Lowell High School, Lowell, Massachusetts

I was born in a refugee camp in northern Zambia and lived there for 17 years.

Life wasn’t easy. I lived with my parents and my six sisters and brothers. We had to farm in all seasons in order to eat. If it was the rainy season, the plants would be watered by the rains, but when it wasn’t the rainy season we had to walk a half mile to fetch water from a pump and carry it back on our heads. We would go and come back maybe five times, carrying a 20-liter container. This was just part of our lives.

In the camp, starting in 1st grade I went to school without food. My only option was to make friends who had food. So my mission at school wasn’t to learn, but to get on these students’ good side in order to eat. These food friends and I used to cut up our class books to make paper dolls. In 3rd grade, my dad went to get my school results. They were terrible. When he came home, he asked me to show him my books. I started crying. My book had only two pages out of forty left. I held my cheeks because I knew he was going to slap me. He asked me to read two sentences. I spent two hours trying to figure out what it said. That day was my worst nightmare.

When I was 11, my dad built a grocery store in the city. He traveled five hours from the city to the camp every month. When I was 13, my dad took us to live part time in the city and part time in the camp. My first day of school in the city of Solwezi was horrible. I was in 6th grade and most of my classmates were younger. I felt so uncomfortable. My classes were taught in English. But my English wasn’t strong and I only knew a little of the local language. Kids in school called me a “caburunda” (a name they called all refugees and which meant you weren’t a part of the country). I was so mad. I always believed I was Zambian, even though I was born in a camp. But here in Solwezi I realized that I was not. I started thinking, who am I? Where do I belong if not in Zambia? I realized that if Zambia didn’t recognize me as its citizen, then I had no country to call my own.

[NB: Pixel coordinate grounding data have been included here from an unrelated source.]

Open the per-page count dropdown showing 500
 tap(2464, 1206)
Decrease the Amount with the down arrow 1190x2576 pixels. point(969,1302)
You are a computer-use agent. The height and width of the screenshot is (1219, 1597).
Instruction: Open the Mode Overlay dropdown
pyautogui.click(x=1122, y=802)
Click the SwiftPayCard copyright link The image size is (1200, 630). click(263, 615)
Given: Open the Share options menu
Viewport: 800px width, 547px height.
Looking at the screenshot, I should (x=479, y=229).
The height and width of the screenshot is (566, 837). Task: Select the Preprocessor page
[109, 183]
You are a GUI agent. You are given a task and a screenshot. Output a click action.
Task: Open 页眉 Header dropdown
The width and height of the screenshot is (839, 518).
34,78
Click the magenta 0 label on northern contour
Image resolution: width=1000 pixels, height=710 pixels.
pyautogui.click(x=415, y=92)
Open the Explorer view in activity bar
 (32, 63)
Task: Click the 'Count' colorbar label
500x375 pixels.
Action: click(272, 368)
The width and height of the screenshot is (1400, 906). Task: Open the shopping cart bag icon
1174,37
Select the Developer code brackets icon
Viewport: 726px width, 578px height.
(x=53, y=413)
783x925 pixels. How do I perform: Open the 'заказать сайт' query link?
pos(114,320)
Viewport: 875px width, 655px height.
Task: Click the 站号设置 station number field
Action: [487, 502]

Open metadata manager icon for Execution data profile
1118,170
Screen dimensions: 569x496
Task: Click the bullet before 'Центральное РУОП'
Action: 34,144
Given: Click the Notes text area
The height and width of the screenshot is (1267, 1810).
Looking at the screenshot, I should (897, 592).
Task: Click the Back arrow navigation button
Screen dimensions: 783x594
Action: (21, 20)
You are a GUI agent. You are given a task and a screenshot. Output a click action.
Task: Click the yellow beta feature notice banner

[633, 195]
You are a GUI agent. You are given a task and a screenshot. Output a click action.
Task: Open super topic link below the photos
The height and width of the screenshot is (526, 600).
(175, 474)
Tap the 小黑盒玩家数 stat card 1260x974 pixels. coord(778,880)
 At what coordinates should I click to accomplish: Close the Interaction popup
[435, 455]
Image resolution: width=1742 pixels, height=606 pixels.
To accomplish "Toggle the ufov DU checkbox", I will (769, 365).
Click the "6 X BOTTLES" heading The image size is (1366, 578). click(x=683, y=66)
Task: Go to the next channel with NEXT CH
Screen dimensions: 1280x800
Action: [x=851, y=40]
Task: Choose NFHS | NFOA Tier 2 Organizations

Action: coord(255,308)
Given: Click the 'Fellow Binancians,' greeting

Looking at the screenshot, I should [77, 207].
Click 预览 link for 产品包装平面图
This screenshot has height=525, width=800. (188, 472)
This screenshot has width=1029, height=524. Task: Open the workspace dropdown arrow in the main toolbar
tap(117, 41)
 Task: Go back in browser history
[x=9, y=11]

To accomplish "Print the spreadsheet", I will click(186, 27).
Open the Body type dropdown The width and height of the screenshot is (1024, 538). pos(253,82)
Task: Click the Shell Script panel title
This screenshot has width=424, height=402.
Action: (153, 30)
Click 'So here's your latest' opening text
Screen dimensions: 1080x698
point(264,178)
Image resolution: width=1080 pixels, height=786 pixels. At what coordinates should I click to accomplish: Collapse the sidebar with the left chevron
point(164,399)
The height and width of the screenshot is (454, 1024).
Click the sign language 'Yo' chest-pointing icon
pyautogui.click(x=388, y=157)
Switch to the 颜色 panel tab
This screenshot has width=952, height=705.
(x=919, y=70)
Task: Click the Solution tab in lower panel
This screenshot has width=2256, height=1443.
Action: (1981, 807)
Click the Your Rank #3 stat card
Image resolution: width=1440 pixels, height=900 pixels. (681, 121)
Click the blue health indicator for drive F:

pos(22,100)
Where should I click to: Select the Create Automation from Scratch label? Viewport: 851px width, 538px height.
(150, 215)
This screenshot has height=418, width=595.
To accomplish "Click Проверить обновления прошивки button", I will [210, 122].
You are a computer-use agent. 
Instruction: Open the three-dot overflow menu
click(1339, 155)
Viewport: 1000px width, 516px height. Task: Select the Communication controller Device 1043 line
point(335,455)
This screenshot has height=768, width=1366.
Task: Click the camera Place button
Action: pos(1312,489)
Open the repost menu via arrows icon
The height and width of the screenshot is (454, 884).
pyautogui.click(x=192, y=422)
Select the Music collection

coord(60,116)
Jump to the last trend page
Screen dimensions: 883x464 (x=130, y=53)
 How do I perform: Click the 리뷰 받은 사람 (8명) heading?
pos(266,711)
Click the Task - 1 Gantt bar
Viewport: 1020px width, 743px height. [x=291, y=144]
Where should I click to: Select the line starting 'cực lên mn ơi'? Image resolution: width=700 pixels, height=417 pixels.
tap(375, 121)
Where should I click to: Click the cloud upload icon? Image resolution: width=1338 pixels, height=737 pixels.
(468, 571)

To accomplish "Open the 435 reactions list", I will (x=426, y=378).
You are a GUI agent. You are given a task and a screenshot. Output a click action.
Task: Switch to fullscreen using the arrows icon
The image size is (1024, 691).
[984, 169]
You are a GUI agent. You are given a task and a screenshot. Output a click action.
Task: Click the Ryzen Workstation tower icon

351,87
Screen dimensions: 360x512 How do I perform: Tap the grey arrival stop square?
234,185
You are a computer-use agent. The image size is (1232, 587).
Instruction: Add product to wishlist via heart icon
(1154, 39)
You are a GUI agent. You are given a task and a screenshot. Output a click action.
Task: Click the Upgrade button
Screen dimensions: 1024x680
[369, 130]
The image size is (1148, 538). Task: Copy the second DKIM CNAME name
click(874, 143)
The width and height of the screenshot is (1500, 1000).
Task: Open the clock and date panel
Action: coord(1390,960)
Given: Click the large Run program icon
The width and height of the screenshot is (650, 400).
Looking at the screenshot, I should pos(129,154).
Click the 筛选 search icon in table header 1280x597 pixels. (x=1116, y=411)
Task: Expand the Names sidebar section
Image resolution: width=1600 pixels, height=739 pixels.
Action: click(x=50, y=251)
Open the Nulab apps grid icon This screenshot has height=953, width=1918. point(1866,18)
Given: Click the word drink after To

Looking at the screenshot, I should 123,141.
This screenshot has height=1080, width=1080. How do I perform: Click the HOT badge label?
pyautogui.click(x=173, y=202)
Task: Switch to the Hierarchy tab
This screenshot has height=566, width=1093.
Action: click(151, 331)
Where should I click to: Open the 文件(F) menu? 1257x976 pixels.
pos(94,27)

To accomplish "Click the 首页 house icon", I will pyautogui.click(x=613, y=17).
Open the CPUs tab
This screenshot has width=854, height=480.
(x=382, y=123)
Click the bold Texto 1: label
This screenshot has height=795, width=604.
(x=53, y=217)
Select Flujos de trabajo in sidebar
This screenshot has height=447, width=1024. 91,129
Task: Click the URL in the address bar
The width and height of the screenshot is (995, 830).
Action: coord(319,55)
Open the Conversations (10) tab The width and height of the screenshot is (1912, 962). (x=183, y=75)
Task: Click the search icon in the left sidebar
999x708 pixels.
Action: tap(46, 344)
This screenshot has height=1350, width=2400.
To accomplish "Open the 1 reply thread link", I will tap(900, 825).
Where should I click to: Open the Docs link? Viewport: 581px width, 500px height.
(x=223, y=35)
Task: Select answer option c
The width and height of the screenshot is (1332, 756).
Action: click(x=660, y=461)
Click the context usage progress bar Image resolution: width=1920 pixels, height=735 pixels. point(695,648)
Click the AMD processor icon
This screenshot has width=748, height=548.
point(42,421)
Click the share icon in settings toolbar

In 2016, when I was 17 years old, my family and I came to the United States. I remember my first day of high school. People were so friendly. I was so happy that I didn’t have to worry about food because the school fed us. But mostly I was happy to be here and be part of this country. Finally I had a country that could acknowledge me. But I was so worried that I might be kicked out for any mistake I might make.

My family applied for green cards. Every morning I would ask my mom when we will get them. After almost a year, my parents and my siblings got their cards. But not me. I was so scared and I kept thinking of what would happen if I didn’t get it. But after one month I was called to get fingerprinted.

A month later I received a letter. When I opened it, I saw my green card. I was so excited I started shouting and jumping up and down. Now I feel peace in my heart. I finally feel recognized. And right now I am looking forward to becoming a U.S. citizen.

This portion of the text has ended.